Today we discuss one of the most debated topics in rental property management: landlord-tenant communication. Should a landlord meet the tenants when the property is administered by a property management company?
Our short answer is NO. The reasons are simple. Landlord-tenant communication opens a third channel of communication that adds confusion and makes everyone’s job harder. It also sets up a ‘mommy and daddy’ dynamic in which the tenant and landlord complaint of one another in front of the property manager.
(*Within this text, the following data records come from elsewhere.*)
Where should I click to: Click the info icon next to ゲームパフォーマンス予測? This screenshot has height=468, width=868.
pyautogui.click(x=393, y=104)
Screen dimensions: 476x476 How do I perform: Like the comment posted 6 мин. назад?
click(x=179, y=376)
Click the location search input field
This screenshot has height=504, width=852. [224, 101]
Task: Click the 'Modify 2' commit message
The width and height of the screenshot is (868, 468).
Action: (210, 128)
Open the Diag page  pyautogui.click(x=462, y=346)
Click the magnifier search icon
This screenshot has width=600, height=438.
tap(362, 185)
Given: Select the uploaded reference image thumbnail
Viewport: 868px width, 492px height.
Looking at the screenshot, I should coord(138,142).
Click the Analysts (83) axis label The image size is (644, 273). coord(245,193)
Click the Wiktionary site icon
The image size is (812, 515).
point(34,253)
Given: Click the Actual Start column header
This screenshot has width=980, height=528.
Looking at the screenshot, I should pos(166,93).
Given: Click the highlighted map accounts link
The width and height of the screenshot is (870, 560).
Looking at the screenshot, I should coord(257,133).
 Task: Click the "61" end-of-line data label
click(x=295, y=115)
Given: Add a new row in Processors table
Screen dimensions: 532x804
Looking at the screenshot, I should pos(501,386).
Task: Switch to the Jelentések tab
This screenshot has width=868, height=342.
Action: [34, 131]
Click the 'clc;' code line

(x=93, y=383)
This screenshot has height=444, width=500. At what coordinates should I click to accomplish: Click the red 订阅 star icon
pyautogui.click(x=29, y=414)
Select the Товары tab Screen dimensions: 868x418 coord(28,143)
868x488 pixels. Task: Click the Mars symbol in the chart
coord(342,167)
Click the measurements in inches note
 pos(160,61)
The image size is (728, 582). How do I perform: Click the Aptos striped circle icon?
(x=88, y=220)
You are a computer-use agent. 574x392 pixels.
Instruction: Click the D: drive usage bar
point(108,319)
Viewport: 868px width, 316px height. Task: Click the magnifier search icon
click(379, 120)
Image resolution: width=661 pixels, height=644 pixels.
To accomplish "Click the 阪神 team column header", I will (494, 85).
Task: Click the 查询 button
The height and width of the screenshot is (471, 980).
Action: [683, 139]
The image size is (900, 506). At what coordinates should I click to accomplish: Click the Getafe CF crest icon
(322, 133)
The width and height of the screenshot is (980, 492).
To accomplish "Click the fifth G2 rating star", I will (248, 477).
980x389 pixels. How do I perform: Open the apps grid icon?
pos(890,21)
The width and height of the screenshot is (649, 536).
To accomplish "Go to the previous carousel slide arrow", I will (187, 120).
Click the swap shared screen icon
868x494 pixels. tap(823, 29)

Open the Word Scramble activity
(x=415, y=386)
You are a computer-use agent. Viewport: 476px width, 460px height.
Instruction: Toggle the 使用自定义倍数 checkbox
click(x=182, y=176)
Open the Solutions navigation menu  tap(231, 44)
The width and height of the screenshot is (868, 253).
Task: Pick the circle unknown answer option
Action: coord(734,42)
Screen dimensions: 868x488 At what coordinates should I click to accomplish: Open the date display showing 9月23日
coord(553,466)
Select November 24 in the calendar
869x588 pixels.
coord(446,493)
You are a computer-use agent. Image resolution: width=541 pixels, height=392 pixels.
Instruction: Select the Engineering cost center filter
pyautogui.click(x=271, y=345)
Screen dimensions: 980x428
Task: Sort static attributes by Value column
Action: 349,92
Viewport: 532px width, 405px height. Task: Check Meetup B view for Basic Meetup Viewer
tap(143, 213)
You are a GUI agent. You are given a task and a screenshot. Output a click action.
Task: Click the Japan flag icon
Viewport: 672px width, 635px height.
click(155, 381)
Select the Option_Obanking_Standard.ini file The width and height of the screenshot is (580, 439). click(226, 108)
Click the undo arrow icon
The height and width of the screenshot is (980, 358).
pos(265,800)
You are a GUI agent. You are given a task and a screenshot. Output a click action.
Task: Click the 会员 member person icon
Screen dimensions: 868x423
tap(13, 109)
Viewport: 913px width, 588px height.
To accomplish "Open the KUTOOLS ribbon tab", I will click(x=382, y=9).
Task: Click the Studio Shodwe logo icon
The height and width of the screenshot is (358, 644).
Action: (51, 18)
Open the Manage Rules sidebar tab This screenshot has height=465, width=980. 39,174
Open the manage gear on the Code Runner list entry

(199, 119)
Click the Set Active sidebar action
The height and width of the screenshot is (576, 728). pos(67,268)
Miscommunication can lead to socially awkward situations, authority and trust issues, and, worst of all, loss of income on the landlord’s side.
Examples speak for themselves, so here are three situations we have been confronted with in our property management career:
Story 1: Landlord agrees to unauthorized pet on the property
During a regular inspection, our property manager found that the tenant kept an unauthorized dog on the premises. The tenant was informed that only approved animals can be kept on the premises and that he needs to pay an additional fee to cover possible damages to the property, while the animal needs to go through a screening process. To our surprise, the tenant called the owner, accused our property manager of animal cruelty, and obtained a verbal agreement from the owner that he can keep the dog on the premises.
The result? Legal inconsistencies. The verbal agreement between the tenant and landlord did not appear on the lease and was inconsistent with the renter’s insurance policy or the landlord’s policy. If the animal actually produced damage to the property, we could not enforce payment from the tenant because we simply lacked the legal proof to do so.
Story 2: Landlord receives partial payment and eviction is thrown out
Another time, the landlord collected partial payment from a tenant who was in the eviction process because he had defaulted on rent. The tenant told the landlord that he wanted to pay the rent, but the property manager was too hard to reach. To add to that, the tenant showed up in the eviction court with a canceled cheque of $400 made payable to the owner, enough proof to throw the eviction out on grounds of accepted partial payment. Needless to say, we started the eviction process from scratch once more.
The result? $1500 landlord income loss. The tenant lived on the property for free for the next 45 days while the owner spent an extra $300 to start the eviction process all over again. All in all, the landlord lost about $1500.